TO DO =
- A) In the article about the carman's suit against Union Pacific, in which court was the complaint filed?
- B) Write the next part of the article about the carman's suit against Union Pacific, picking up after its last sentence.

GIVEN PASSAGE =

━━━━━━━━━━━━━━━━

Carman claims injuries in suit against Union Pacific

By Kelly Holleran | Jun 5, 2009

A former Union Pacific Railway Company employee claims he endured substantial pain after injuring his lower back and tearing ligaments in his left knee while working for the railroad.

Terry Lee Burris says he worked as a carman and a working car foreman for Union Pacific at its Dupo Illinois Car Shop from July 7, 1969, until May 19.

According to the complaint filed May 27 in St. Clair County Circuit Court, Burris was required to use equipment that was not ergonomically designed, such as impact wrenches, pry bars, hammers and screwdrivers, in an awkward and "bent over" position. He also had to lift heavy tools in awkward positions with unstable footing, causing him to sustain injuries to his low back, the suit states.

Because of his work, Burris says he sustained severe and permanent injuries to the muscles, tendons, nerves, ligaments and discs of his lower back and spine, which may require surgery, and aggravated a pre-existing condition in his lower back and right leg. He also tore his left bicep muscle, suffered an upper extremity injury that could not be surgically repaired and tore the meniscus in his left knee.

━━━━━━━━━━━━━━━━

DATA SUPPLIED =
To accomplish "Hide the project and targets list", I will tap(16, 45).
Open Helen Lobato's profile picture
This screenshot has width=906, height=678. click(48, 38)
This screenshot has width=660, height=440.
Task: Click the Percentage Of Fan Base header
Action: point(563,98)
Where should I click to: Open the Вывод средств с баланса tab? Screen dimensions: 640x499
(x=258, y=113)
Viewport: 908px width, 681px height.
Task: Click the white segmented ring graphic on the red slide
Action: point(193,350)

━━━━━━━━━━━━━━━━

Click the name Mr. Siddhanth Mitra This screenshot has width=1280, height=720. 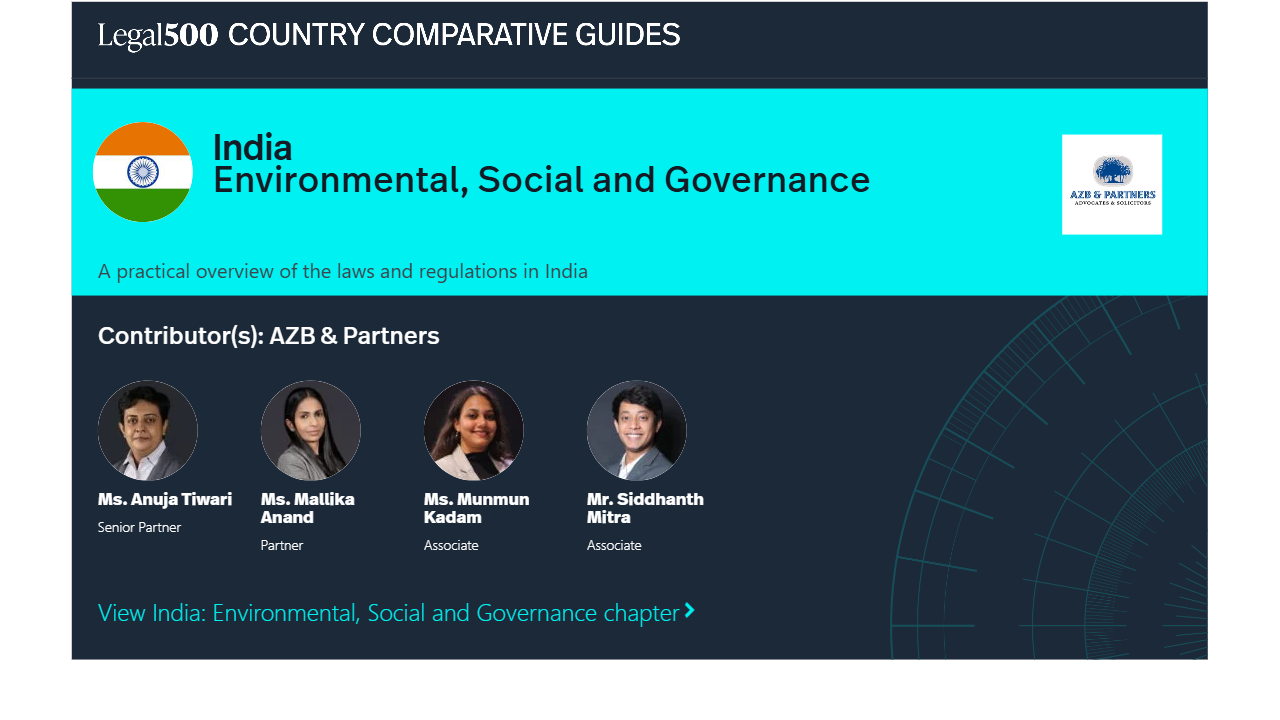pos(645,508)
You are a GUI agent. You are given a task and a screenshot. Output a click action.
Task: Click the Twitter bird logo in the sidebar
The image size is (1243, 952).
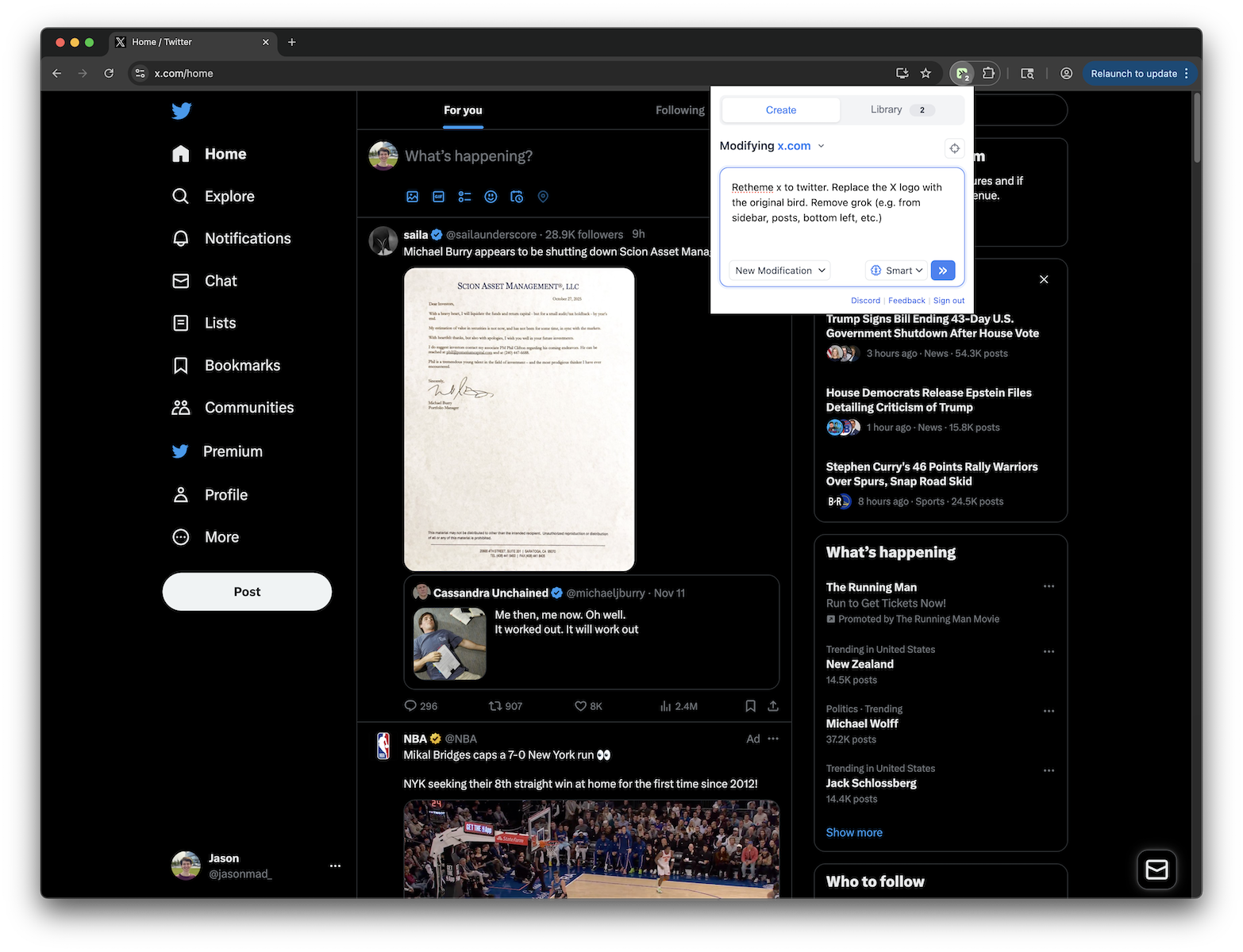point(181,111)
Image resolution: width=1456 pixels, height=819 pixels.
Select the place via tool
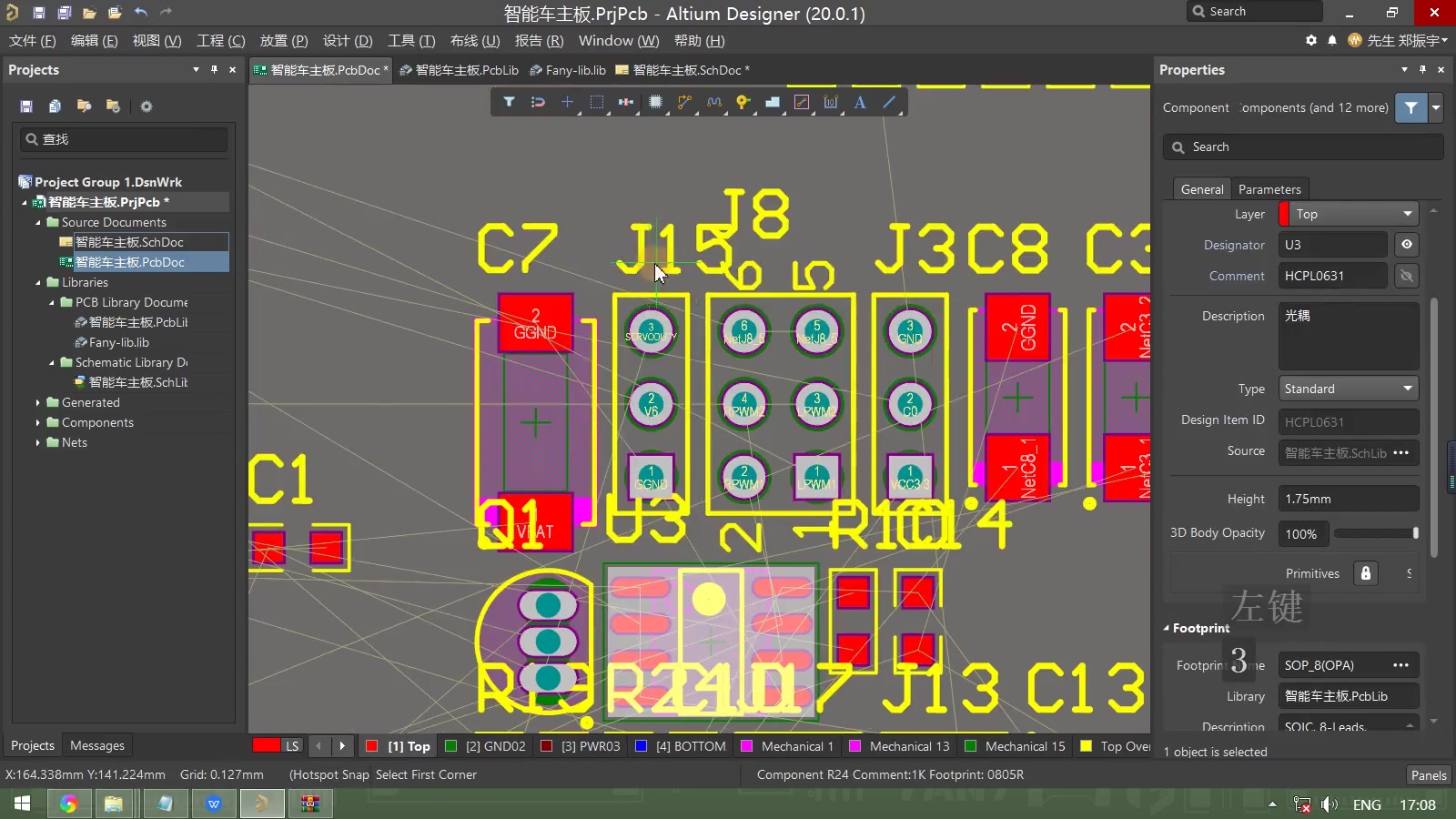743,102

━━━━━━━━━━━━━━━━

WRITTEN RESPONSES =
- A) St. Clair County Circuit Court.

- B)
In addition, Burris experienced pain and suffering, incurred permanent disfigurement and disability, lost large sums of money because of his inability to work, sustained an impairment of his earning capacity and incurred medical costs, according to the complaint.

Union Pacific negligently failed to provide Burris with a safe work place, failed to provide him with proper equipment, provided him with improper equipment, failed to provide him with sufficient space, failed to maintain tools so they could be operated without danger of injury, failed to exercise adequate care for the health of its employees and failed to provide him with adequate instructions, among other negligent acts, the complaint says.

In the three-count suit, Burris is seeking a judgment in excess of $150,000, plus costs.

Fritz G. Faerber and Christine E. Anderson of Faerber and Anderson in St. Louis will be representing him.